It struck me
on the Metro Rail. A
thunderclap. Just as the
electro-pneumatic doors were about to close, a skirt-clad, short-haired
and bespectacled girl rushed in and banged against my
heart. I stared at her
for sometime but her profuse apologies did
not register. After fifteen
years since the fateful afternoon of a
fugitive childhood this was the
second girl, and, in a way, also the first.
The train began to accelerate, and so did
I, through the dimly-lighted
tunnel of my stretching mindscape. As I picked up speed, the thorns of
life
and time began to whir, like small tuning forks struck
with great force, until they melded with the enveloping darkness. Gradually,
at the far end
of the tunnel, a light emerged, like the teasing logo of a
motion picture
company holding viewers to the silver screen, and then the unfolding of
the
all-too-familiar episode:
A choppy blue sea lapping against a sparkling sand-shore.
Two children on
the foreground, laughing and giggling. Close-up.
There's me, as a little
boy, holding hands with a little girl, laughing nervously at
the prospect
of getting into the sea. The girl is more
daring, and keeps tugging the
little boy's hand seaward, even as
he dithers. I watch the two young
children, in the golden haze of a winter afternoon, gradually move
towards
the surging waves. The camera turns to the waves. My heart
cries out. But
it's too late. An enormous wave crashes on the little
children. Silence.
For aeons. Then, only one child emerges from the receding waters,
battered
and bruised, crying inconsolably.
I should have drowned then, holding her hand, in the salt sea
waves. I did
get her back, sometime later, but only as a bloated corpse that
the elders
would not let me keep.
Did that little girl love the little boy? Of course she did. But
that does
not answer the question. Did she want to possess me? Of course she did.
But
neither does that answer the question. She loved to possess her dolls,
even
the ones in rags that she owned as a girl of two. How did she love me
then? Just how?
These fifteen years, I have had only queries to answer the
question, even
as the elements have carried away her ashes from that
lonesome garden at
her ancestral home.
A train passes by, through the same tunnel, in the opposite
direction. My
thoughts take a turn. Round this girl on the Metro Rail, who, defying
time,
just banged against my heart, sweeping
me into the swirling waters of
mystic memory, resurrection.
Frantically, I began rummaging the drawer labelled "eternal"
in my heart of
drawers, scanning scores of images at
a glance. Until I came upon a
portrait. Her portrait in landscape. I looked closer.
A deep scar on the
left elbow, unlikely to heal with time. A way of
staring, betraying the
initial signs of hypermetropia, and anticipating intellectual
inclinations.
A half-smile, unprovoked, loving.
Back to future again. I cross-checked
immediately, peering over the
shoulders of co-passengers, my pounding heart competing with the
rattle of
the metallic wheels on the electrified
track. There was the scar, all
right. (The spectacles I had noticed earlier.) And
yes, she was carrying books ---Tennessee Williams. Sweet bird of youth,
who says you are dead and buried? There you are as real as my longings. As tangible
as the golden
grains of sand in the groove of a brief life-line.
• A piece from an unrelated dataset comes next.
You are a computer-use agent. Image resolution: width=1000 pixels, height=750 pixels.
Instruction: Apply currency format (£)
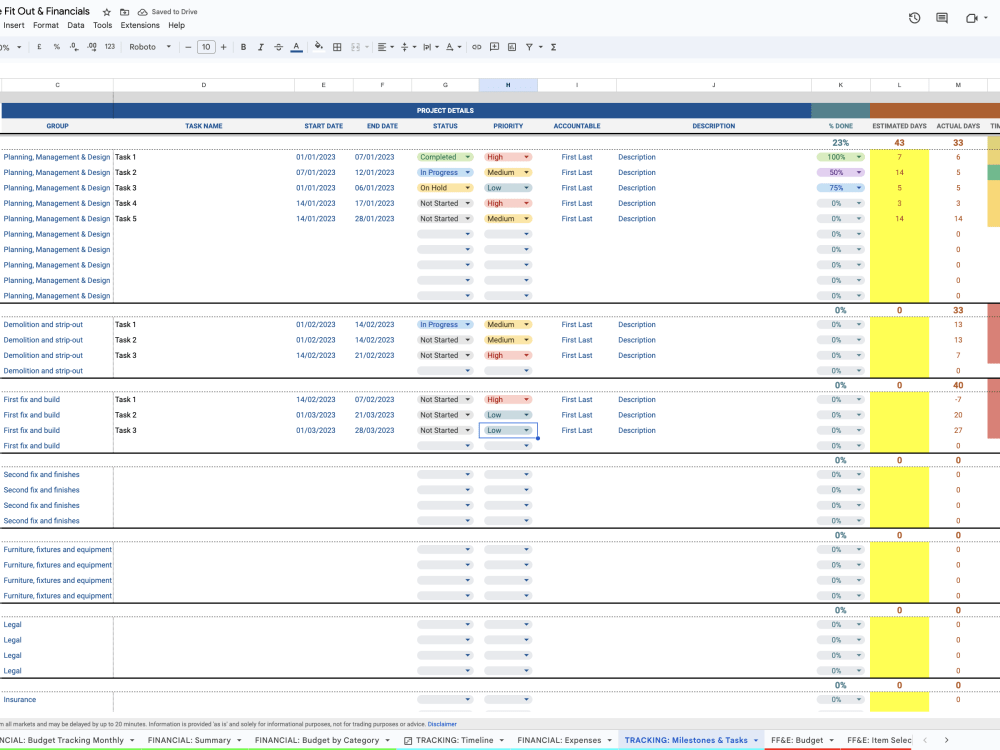38,46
The hiss of the rail-coach doors
opening muddles up my thoughts.
"Passengers are requested to vacate the train at this Esplanade
Station," a
female voice, polite but authoritative, announces from an overhead
speaker.
The coach spews out a sea of humanity. And the sea,
for the second time,
claims the girl. A girl who turned the clock back to bang against my
heart.
I look around, panic, and then give up. I let
the waves snatch away the
props of my life, leaving me
wobbling, desperate for a thunderclap. A
thunderclap to overturn nature's laws, to break up the
complicity between
time and space on the matrix.
I trudge to office even as the tenses dodge each other
right in front of
me?as if trying to gain control of an elusive soccer ball?blocking
my way.
I push through, reach my office building and slowly labour up the
stairs.
I enter my sanitised chamber, beside the absentee-chairman's (my
father's)
lounge, keep my briefcase on the table, hang my
carefully pressed coat,
loosen my tie and lose my heart all over again. My girl is
standing right
in front of me, wearing a
half-smile and wanting a job. Another
thunderclap.
"You are the one who banged against my hea.., my head, on the
Metro?"
"I'm so sorry sir?"
"How did you get that scar on your left elbow?"
"Oh that? Actually sir, when I was a kid, we had
once been to the sea in
Goa?"
"Stop! I know the rest? You read a lot isn't it? Naturally?"
"Yes, but sir?"
"Call me Ron! Okay, I'm the CEO of
this most creative ad firm, but I'm
almost exactly the same age as you are. You must call me Ron."
"Oh you are Ron?"
"Yes, the maverick Ron, as they say. But your Ron. From now
on."
"But sir, Ron?"
"I know you want a job. In my company. Naturally. And you are
Maya?"
"But how did you??"
"From two sources. The first I will not tell. The
second is the notebook
you're carrying. You have a beautiful hand. You always had
one (the brief
life-line notwithstanding)?. Well, now, what do you want to join
me as? My
partner? For ever?"
(The inevitable pause. Dreadful. I had overdone it.)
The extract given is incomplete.